Records from a collection
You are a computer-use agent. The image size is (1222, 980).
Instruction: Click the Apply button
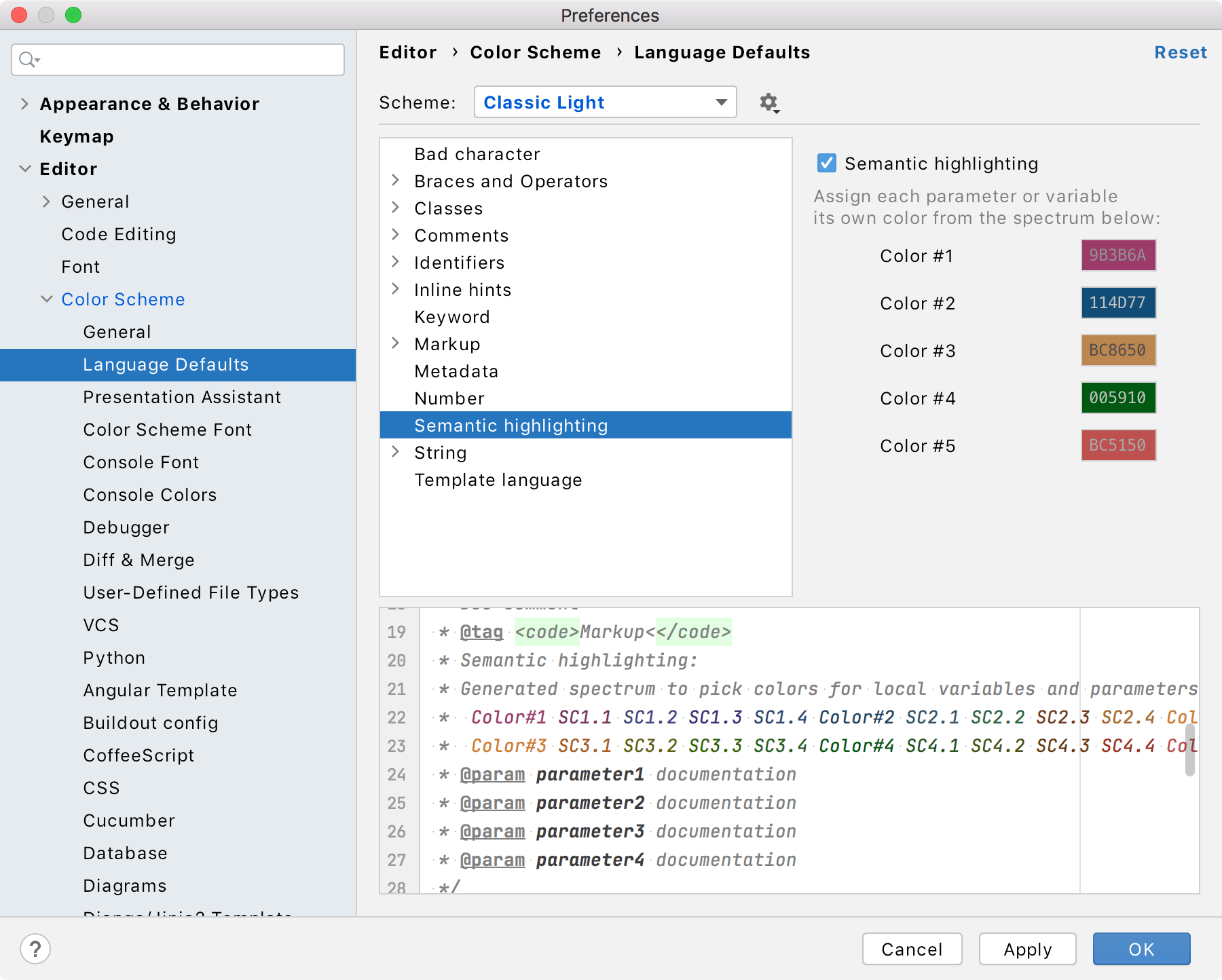(x=1027, y=949)
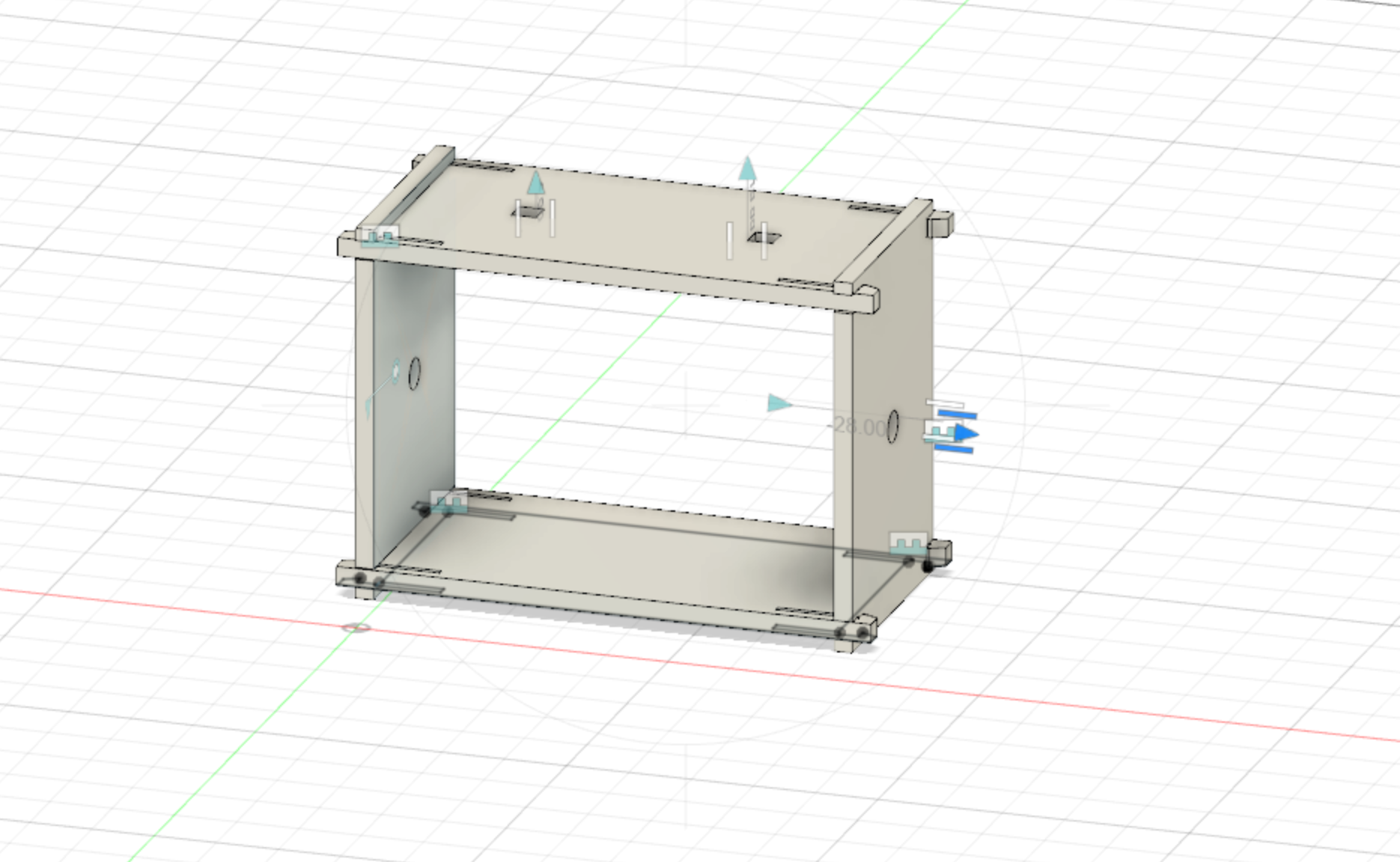Select the left vertical slot on the top panel
The width and height of the screenshot is (1400, 862).
click(518, 218)
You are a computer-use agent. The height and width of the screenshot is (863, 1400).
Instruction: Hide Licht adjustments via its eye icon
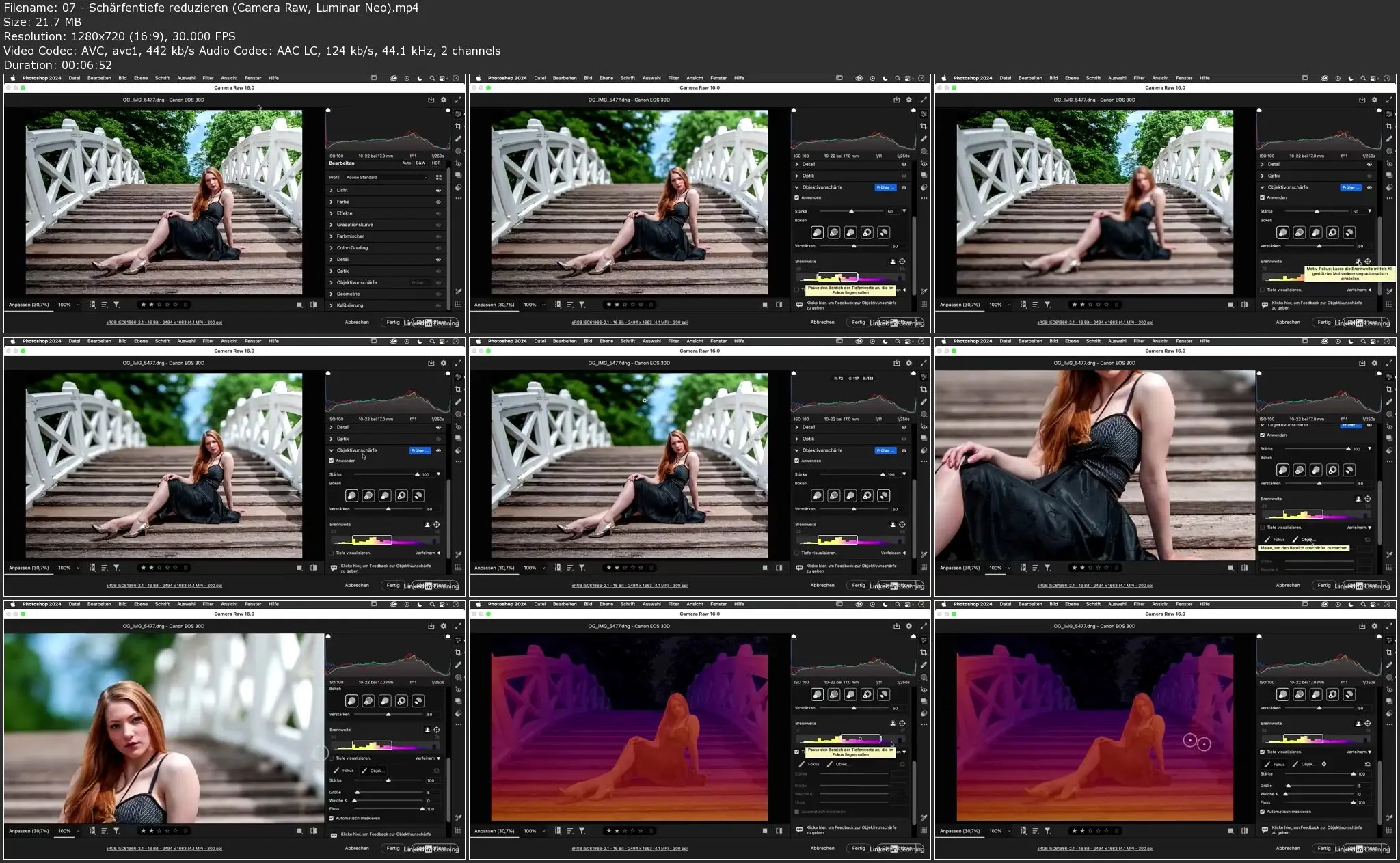[x=438, y=191]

Exercise goal
Please output the lines of the records above from the one with "You are a computer-use agent. The height" through the last, exactly as they appear and with both ends included; skip any pictures and add nothing.

Reply to the task
You are a computer-use agent. The height and width of the screenshot is (863, 1400).
Instruction: Hide Licht adjustments via its eye icon
[x=438, y=191]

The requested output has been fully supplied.